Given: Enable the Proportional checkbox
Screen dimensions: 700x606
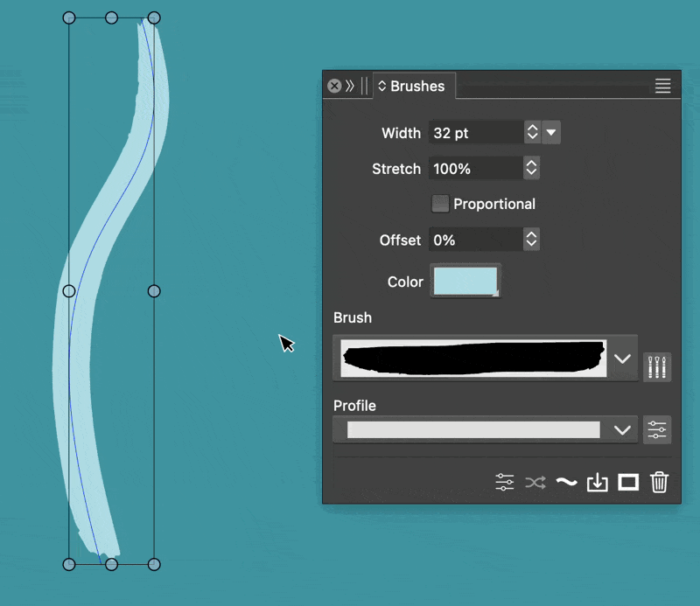Looking at the screenshot, I should pos(440,204).
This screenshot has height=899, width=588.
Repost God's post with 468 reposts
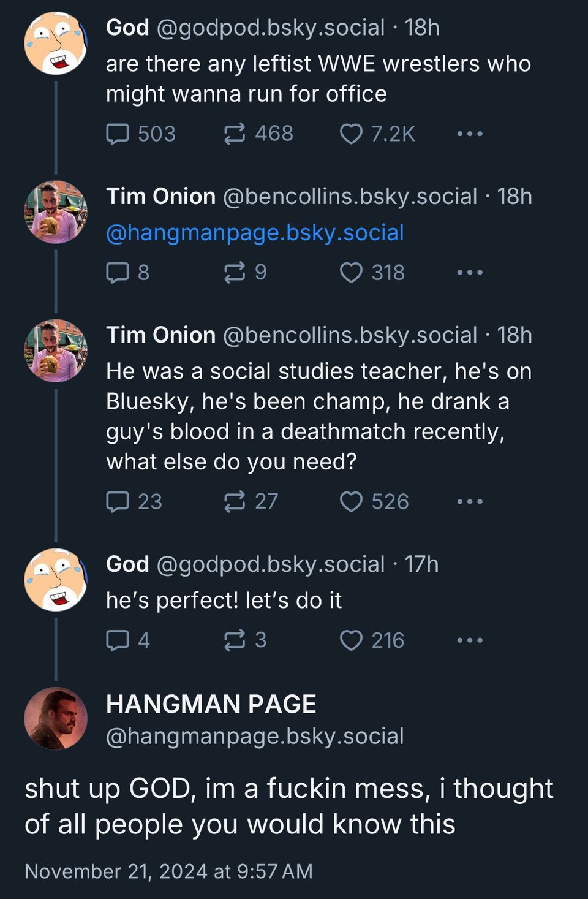[x=235, y=134]
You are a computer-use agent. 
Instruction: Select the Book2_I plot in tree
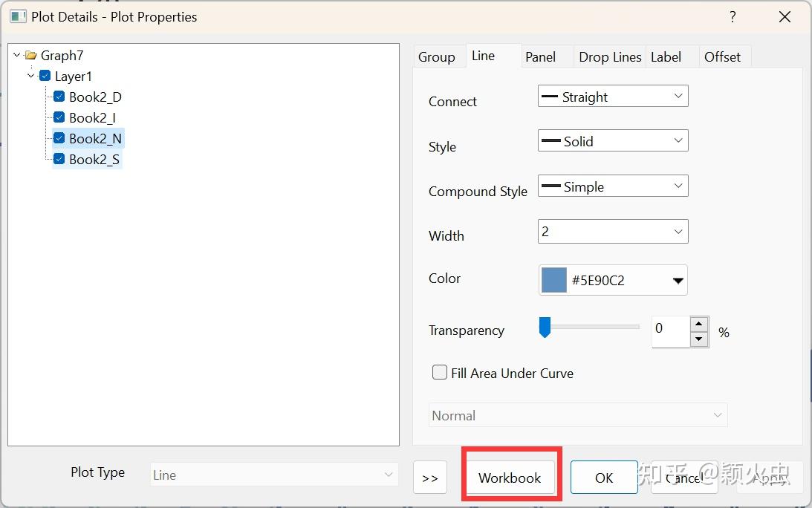[92, 117]
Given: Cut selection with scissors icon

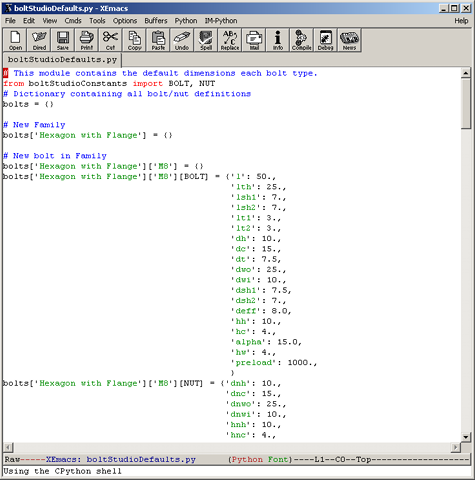Looking at the screenshot, I should tap(110, 40).
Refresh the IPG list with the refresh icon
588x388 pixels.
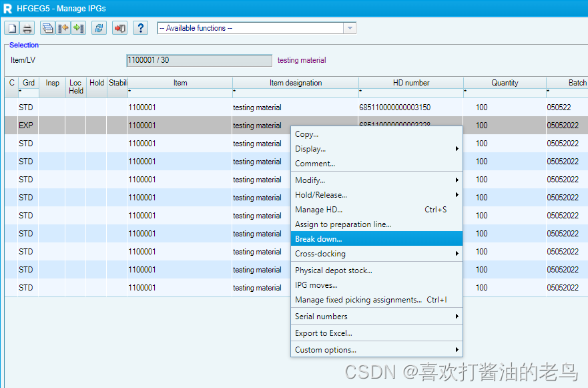98,28
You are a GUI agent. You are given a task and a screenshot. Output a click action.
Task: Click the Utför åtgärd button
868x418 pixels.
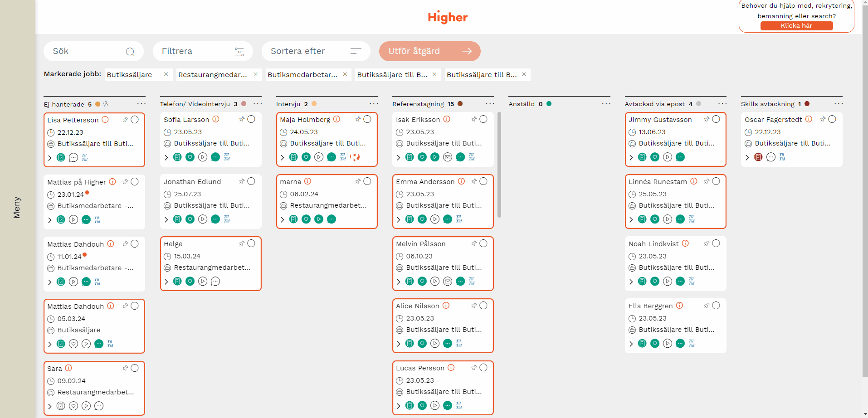pyautogui.click(x=429, y=51)
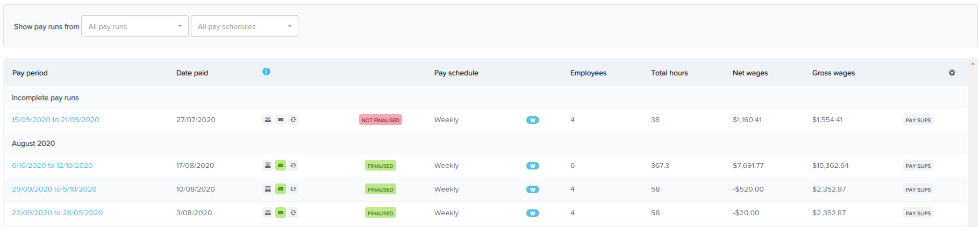The height and width of the screenshot is (247, 980).
Task: Click sync arrows icon in 6/10/2020 row
Action: [294, 165]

Prompt :: Once every line above has been checked for the string "agent", give the number of matching lines and nothing more.

Response below :: 2